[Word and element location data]

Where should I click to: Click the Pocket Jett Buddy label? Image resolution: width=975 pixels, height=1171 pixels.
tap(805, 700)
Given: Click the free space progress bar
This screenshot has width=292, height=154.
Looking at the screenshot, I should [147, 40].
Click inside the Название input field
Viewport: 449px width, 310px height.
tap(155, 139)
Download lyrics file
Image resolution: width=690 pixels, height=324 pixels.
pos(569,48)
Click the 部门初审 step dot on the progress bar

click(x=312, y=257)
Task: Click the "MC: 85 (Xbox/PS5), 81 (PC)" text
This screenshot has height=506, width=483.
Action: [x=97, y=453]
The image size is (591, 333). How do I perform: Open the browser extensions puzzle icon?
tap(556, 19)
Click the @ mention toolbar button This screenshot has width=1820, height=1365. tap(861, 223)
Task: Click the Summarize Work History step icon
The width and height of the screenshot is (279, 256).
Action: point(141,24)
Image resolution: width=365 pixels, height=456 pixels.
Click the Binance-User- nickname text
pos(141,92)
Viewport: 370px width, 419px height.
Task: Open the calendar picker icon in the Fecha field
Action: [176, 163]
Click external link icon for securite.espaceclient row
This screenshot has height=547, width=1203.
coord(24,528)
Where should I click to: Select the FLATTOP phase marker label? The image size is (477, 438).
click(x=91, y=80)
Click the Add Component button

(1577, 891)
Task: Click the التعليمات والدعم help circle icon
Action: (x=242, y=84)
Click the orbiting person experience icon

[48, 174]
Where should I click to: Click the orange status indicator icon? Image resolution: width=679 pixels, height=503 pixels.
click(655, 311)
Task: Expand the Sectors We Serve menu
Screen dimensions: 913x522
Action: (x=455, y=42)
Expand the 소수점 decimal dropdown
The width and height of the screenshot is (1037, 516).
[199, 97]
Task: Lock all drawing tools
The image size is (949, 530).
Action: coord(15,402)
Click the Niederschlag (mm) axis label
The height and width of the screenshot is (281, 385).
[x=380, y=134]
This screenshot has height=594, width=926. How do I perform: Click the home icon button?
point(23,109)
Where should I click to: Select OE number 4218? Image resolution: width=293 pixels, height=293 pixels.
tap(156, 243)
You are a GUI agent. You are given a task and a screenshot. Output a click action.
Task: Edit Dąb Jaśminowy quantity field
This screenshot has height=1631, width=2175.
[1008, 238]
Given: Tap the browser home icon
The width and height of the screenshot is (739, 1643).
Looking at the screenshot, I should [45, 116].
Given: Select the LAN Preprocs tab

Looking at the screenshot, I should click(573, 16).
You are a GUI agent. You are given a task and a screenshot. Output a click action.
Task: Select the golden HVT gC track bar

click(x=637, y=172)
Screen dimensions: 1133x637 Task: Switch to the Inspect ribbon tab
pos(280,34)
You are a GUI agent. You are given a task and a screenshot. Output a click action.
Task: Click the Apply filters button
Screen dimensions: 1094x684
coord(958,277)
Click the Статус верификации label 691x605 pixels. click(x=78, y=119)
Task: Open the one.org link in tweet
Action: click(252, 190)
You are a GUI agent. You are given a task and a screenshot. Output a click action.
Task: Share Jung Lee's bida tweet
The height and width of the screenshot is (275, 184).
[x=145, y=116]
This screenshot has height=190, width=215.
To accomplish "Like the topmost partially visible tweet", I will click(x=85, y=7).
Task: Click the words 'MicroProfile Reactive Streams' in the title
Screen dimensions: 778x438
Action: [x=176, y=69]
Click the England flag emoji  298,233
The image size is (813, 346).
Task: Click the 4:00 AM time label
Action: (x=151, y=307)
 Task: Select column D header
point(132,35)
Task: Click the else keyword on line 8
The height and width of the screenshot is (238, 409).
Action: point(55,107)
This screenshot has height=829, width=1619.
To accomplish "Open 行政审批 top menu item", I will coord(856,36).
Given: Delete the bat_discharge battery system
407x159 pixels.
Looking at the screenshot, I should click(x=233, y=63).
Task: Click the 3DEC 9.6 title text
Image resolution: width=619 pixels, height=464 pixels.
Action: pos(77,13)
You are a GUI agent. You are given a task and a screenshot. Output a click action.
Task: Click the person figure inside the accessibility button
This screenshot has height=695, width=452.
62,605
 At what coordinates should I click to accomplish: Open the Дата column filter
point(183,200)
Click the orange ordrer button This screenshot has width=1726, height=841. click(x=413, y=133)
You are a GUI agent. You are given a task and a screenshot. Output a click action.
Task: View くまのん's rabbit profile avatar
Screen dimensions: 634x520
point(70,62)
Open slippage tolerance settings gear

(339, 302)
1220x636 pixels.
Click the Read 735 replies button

EXERCISE PROMPT »
Update the rows from the line with "Task: Click the Summarize" up to and including the line with "click(x=91, y=80)" by replacing "nickname" with "display name". Output only those lines and leave everything else unchanged.

ANSWER TO THE TASK »
Task: Click the Summarize Work History step icon
The width and height of the screenshot is (279, 256).
Action: point(141,24)
Image resolution: width=365 pixels, height=456 pixels.
Click the Binance-User- display name text
pos(141,92)
Viewport: 370px width, 419px height.
Task: Open the calendar picker icon in the Fecha field
Action: [176, 163]
Click external link icon for securite.espaceclient row
This screenshot has height=547, width=1203.
coord(24,528)
Where should I click to: Select the FLATTOP phase marker label? The image size is (477, 438).
click(x=91, y=80)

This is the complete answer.